Whitehot Magazine
"The Best Art In The World"
Joe Minter: We Lost Our Spears
February 9 through March 19, 2022
By JOHN DRURY, May 2022
A very rare opportunity was afforded to those denizens from, and those only visiting, the heart of Manhattan’s East Village recently. Rising buoyantly above a baby blue platform, the complimentary orange rust of artist Joe Minter’s philosophical metal explorations, served to celebrate a Southern flavor – hot and spicy. Other than the incorporation of a pair of bowling balls embellishing two of the Minter works (these described as a diptych), all that is so poetically installed - at MARCH - is made entirely of welded steel. These stand-ins for incarcerations ball-and chain, serve as crescendo in the pair of figural works, where hands and heads are replaced with the shovels of blue collar servitude and enforced labor; none-the-less, at right and left, sentinels included amongst this field of Joe’s welded weapons of hope – weary guards life and liberty…freedom for all.
It is said (and sung) that rust never sleeps. It might be suspected that the same could be true of Joe Minter, an artist who has filled the expanse of his land to the brim – edge to fenced in edge, with sculpture and painted signage, and imagery in his hometown of Birmingham, Alabama. In addition, there, to the hundreds of painted signs, abstract welded assemblages of chain, repurposed tools and scrap metals, one will often find the 79-year-old artist Joe, youthfully spinning about the premises and eager to explain his position. Outside the exception of only a very few other exhibitions of select autonomous works in Manhattan (Minter was included in the 2019 version of the Whitney Biennial, and the James Fuentes Gallery showed his mixed-media assemblages that same year), Minter’s greater work might only be experienced by visiting this outdoor installation, his African Village in America, begun in 1989 and surrounding his home in unrestrained effort to give voice to his concerns. Employing cutting-edge imaging technology, Mr. Minter’s enveloping property aimed at revising four hundred years of African-American exclusion from history, is currently being mapped and digitally documented for future generations.

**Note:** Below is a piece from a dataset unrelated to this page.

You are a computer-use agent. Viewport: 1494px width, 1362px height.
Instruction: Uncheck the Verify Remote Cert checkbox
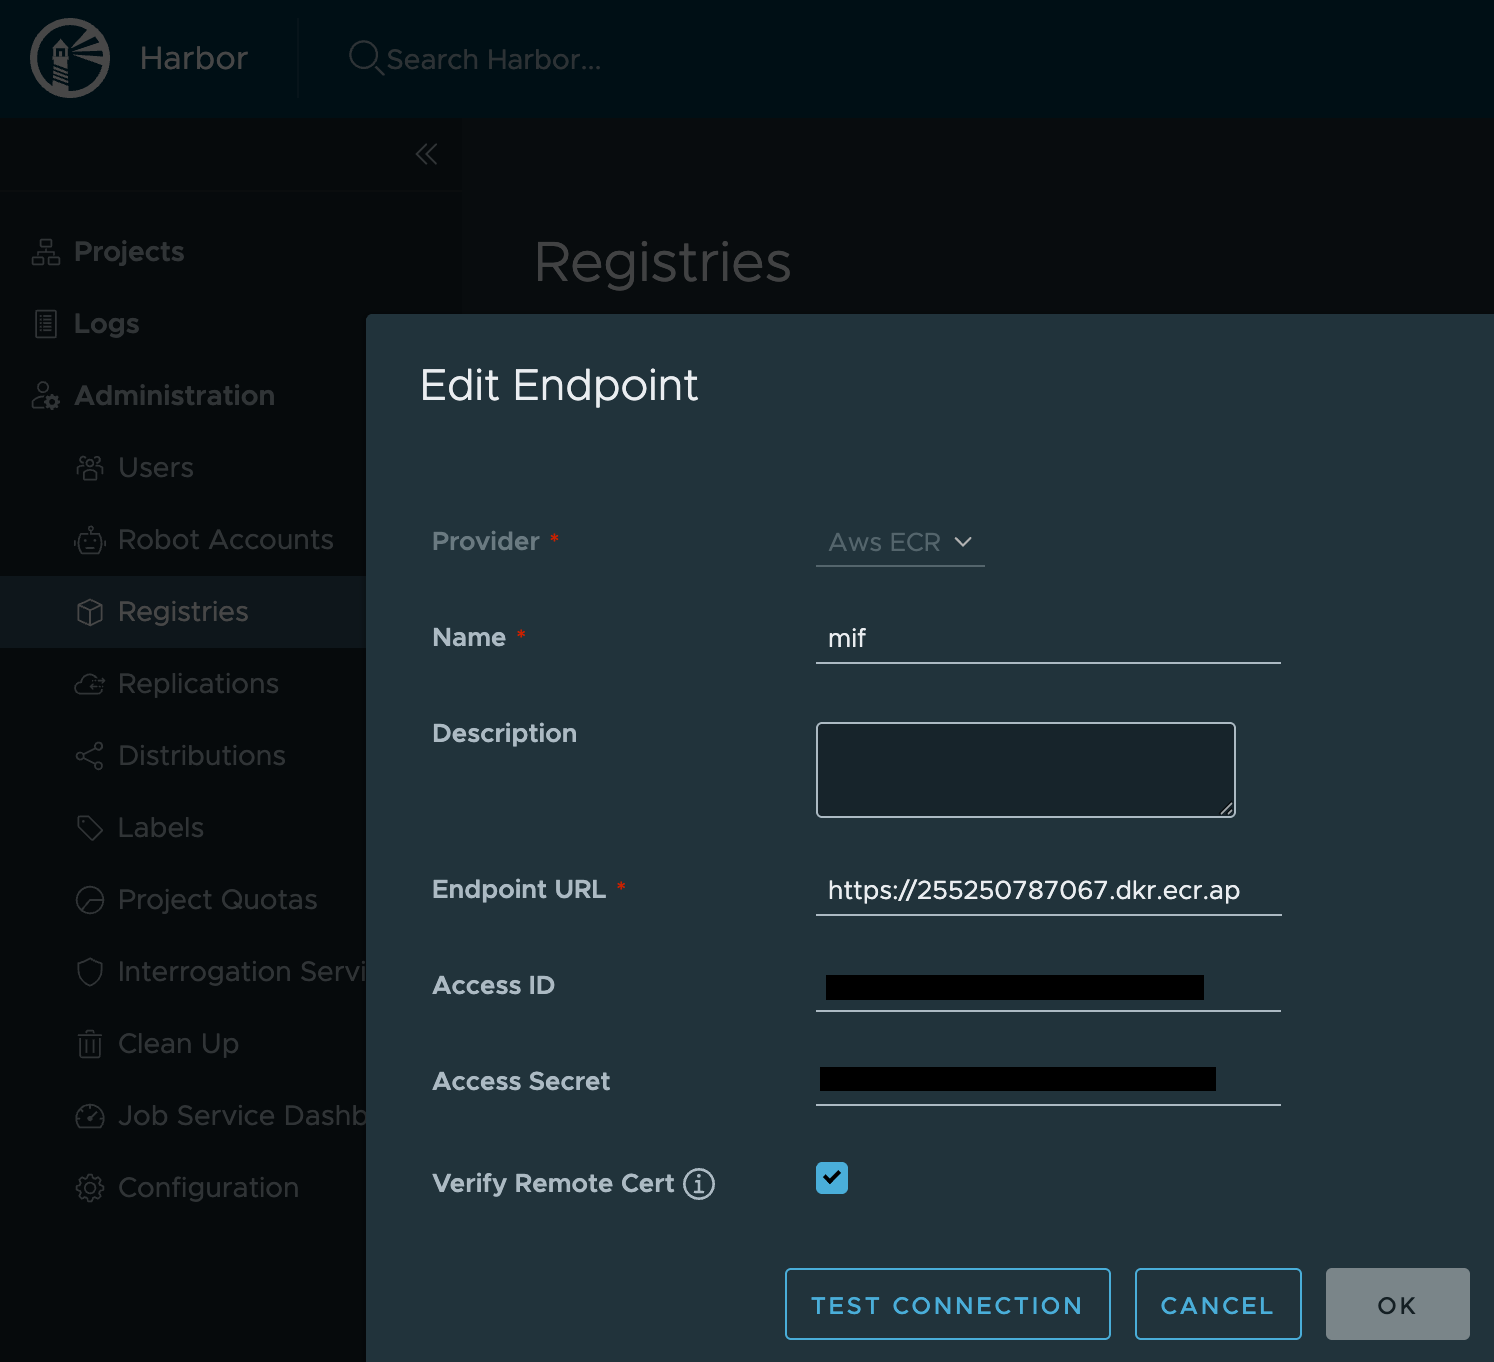(831, 1178)
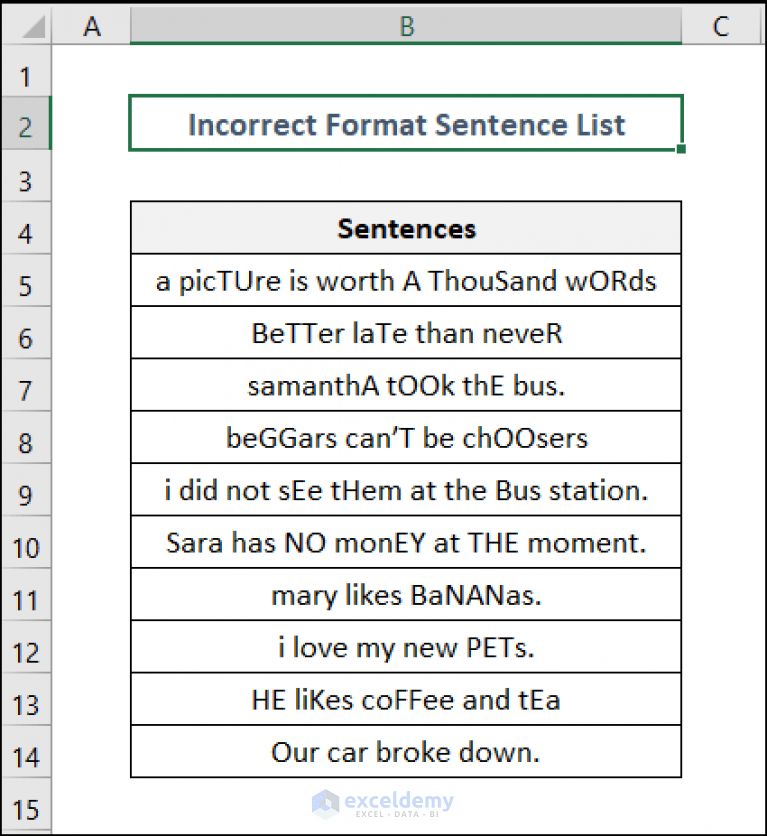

In harmony, the dual storefront spaces that are MARCH compose a set of galleries by its own definition operating at the intersection of art and social justice, as founded by Phillip March Jones. And so, one had not needed to go far in this recent situation to see also, shining examples of work by Joe Minter’s southern contemporaries – those often lumped beneath the same “umbrella” of what is (if an unfortunately derivative term) best known as Outsider Art: here including the great Thornton Dial, the visionary artist and musician Lonnie Holley, Mary T. Smith, Joe Light, Mose Tolliver and others – a healthy portion of the best; masterworks all, anchored “in-the-flesh” and philosophically by Thornton Dial’s expansive (untitled) slave ship from 1988, at the rear wall of the space. Also from 1988, there is the amorphous tangle of arms and legs - Archie Byron’s unsettling concoction of painted sawdust and palpable angst. A Mose T. diptych from ’87 is particularly impressive in its painterly expertise, his intuitive though sophisticated hue at full speed. A Hawkins Bolden “scarecrow” cements an aura of the otherworldly, if unabashedly human and exploratory residue not the urban, but rural; product a place where inequalities too often endure, and races live separated. WM
John Drury is a multi-media artist, published author, independent curator and instructor. Drury holds a Bachelor of Fine Art degree from the Columbus College of Art and Design (1983) and a Master of Fine Art Degree in sculpture (1985; including a minor in painting), from Ohio State University. John is the father of two teenagers, living in New York City since 1989 and has received the prestigious Louis Comfort Tiffany Award for his work in sculpture.